What is Geography?

What is geography? Put simply, geography is the study of the evolving character and organization of the Earth’s surface. It is about how, why, and where human and natural activities occur and how these activities are interconnected.

What makes geography different from other disciplines? Geography adopts a unique set of perspectives to analyze the world and its human and natural phenomena. These perspectives include the spatial viewpoint of geographers, the interest of geographers in the synthesis of ideas across the boundaries of conventional studies, and geographers’ usage of tools to represent and manipulate spatial information and spatial phenomena.

The first unique perspective of geography is its spatial viewpoint. Geographers are interested not only in how something happens, but also where it happens and how it is related to other happenings nearby and far away. The spatial viewpoint can focus at three levels. At the place level, geographers study how processes are integrated at a single location or within a single region. For example, an urban geographer may study the spatial structure of a particular city—how and where neighborhoods and commercial centers develop and take on their unique characteristics. Or a physical geographer may study the ecology, climate, and soils of a national park. At the space level, geographers look at how places are interdependent. An economic geographer may examine how flows of goods, information, or money connect cities and towns that are of different sizes and at different distances apart. Or a physical geographer may map the sources of sediment flowing into a river and chart their downstream effects. Geographers also look at human and natural activities at different scales, sometimes zooming in for a close look at something small or pulling back for an overview of something large. Often what looks important at one scale is less important at another. 

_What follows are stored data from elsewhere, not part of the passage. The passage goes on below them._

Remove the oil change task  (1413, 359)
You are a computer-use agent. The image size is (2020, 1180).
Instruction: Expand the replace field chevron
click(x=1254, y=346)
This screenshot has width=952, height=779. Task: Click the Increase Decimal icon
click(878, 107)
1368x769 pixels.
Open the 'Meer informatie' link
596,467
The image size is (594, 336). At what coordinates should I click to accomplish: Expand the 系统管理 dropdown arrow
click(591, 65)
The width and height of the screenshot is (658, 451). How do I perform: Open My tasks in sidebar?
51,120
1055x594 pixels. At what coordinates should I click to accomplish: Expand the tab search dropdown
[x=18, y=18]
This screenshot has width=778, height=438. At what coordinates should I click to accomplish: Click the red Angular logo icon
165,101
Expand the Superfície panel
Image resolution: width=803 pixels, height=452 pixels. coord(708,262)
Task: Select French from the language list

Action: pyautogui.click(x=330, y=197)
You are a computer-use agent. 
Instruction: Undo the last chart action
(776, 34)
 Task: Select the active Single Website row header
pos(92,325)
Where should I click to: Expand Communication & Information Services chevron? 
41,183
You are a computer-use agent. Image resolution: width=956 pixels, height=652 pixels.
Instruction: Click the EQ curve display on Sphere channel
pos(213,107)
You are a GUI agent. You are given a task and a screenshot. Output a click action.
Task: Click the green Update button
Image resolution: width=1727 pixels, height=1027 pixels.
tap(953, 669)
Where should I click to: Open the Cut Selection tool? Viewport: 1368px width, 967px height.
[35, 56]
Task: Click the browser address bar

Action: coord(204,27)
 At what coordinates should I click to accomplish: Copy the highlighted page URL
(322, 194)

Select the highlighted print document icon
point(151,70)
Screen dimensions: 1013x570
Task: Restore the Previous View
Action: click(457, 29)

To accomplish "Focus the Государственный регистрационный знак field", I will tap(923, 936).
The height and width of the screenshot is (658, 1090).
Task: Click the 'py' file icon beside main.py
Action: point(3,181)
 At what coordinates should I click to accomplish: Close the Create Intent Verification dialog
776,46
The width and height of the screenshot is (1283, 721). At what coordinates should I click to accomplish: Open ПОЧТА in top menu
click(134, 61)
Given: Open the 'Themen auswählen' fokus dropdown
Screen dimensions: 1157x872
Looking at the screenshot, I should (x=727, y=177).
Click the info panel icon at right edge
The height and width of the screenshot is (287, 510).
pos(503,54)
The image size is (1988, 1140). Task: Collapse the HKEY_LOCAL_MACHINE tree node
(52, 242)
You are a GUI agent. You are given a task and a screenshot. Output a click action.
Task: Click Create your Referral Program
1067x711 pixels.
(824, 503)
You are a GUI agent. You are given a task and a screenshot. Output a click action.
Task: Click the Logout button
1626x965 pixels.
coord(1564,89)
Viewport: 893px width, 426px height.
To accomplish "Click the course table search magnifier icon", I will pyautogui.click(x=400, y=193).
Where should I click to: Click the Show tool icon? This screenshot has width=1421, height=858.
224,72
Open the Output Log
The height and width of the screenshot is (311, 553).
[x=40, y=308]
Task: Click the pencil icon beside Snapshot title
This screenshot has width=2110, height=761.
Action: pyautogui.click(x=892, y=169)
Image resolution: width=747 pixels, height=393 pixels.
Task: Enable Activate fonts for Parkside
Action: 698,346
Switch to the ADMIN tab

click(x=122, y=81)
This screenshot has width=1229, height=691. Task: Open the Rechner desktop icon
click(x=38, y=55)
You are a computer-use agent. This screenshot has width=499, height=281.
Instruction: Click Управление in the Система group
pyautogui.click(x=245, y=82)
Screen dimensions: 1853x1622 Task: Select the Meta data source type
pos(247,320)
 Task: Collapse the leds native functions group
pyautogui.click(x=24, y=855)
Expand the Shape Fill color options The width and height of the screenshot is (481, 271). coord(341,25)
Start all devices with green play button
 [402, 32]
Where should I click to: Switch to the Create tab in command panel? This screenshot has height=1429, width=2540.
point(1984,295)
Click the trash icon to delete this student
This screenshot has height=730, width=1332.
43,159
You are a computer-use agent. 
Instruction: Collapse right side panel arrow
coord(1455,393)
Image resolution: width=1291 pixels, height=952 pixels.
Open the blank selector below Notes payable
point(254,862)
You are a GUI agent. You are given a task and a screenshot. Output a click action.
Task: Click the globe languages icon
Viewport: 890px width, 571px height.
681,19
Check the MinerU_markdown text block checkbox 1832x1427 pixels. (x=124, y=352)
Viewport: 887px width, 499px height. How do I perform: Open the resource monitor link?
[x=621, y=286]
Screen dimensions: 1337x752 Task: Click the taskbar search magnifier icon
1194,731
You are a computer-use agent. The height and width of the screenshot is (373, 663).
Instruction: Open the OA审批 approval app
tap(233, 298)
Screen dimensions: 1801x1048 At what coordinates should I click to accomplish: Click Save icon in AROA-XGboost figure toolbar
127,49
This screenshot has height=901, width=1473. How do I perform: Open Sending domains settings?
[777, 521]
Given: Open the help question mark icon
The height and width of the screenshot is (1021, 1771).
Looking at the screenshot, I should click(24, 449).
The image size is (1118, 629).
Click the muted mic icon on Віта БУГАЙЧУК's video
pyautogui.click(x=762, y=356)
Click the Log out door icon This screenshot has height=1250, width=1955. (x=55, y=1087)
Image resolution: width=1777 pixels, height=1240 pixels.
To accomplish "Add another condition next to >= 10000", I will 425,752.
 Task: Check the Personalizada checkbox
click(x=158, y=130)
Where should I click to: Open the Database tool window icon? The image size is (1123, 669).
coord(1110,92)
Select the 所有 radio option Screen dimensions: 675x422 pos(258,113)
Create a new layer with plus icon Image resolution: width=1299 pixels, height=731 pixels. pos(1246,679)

The second perspective of geography is synthesis. Geographers are very interested in putting ideas together from different fields and assembling them in new ways—a process called synthesis. Of particular interest to geographers are studies that link conventional areas of study. In physical geography, for example, a biogeographer may investigate how streamside vegetation affects the flood flow of rivers, thus merging the physical geography subfields of ecology and hydrology. A human geographer may study how economic innovation—developing new kinds of goods and services—varies from region to region according to cultural and legal factors, thus merging the human geography subfields of economics, politics, and sociology. The many connections between environmental processes and human activities are also subjects of geographic synthesis. For example, a classic study area in geography is perception of hazards—why do people build houses next to rivers or beaches when it is only a matter of time before floods or storms will wash their homes away? Here, geographers study the interaction of hydrology with perception and cognitive learning. 

The third perspective of geography is geographic representation. Here, geographers develop and perfect tools for representing and manipulating information spatially. Cartography—the art and science of making and drawing maps—is a subfield of geography that focuses on visual display of spatial relationships. Visual display also includes remote sensing—acquiring images of the Earth from aircraft or spacecraft and enhancing them to better display spatial information. Verbal descriptions use the power of words to explain or evoke geographic phenomena. Mathematical and statistical models predict how a phenomenon of interest varies over space and through time. Geographic information systems store, manipulate, and display spatial information in very flexible ways. Cognitive representation refers to spatial relationships as they are stored in the human brain—mental mapping of real space into the subjective space that people experience. Taken together, the perspectives of viewpoint, synthesis, and representation define geography as a unique discipline that focuses on how the natural and human patterns of the Earth’s physical and cultural landscape change and interact in space and time.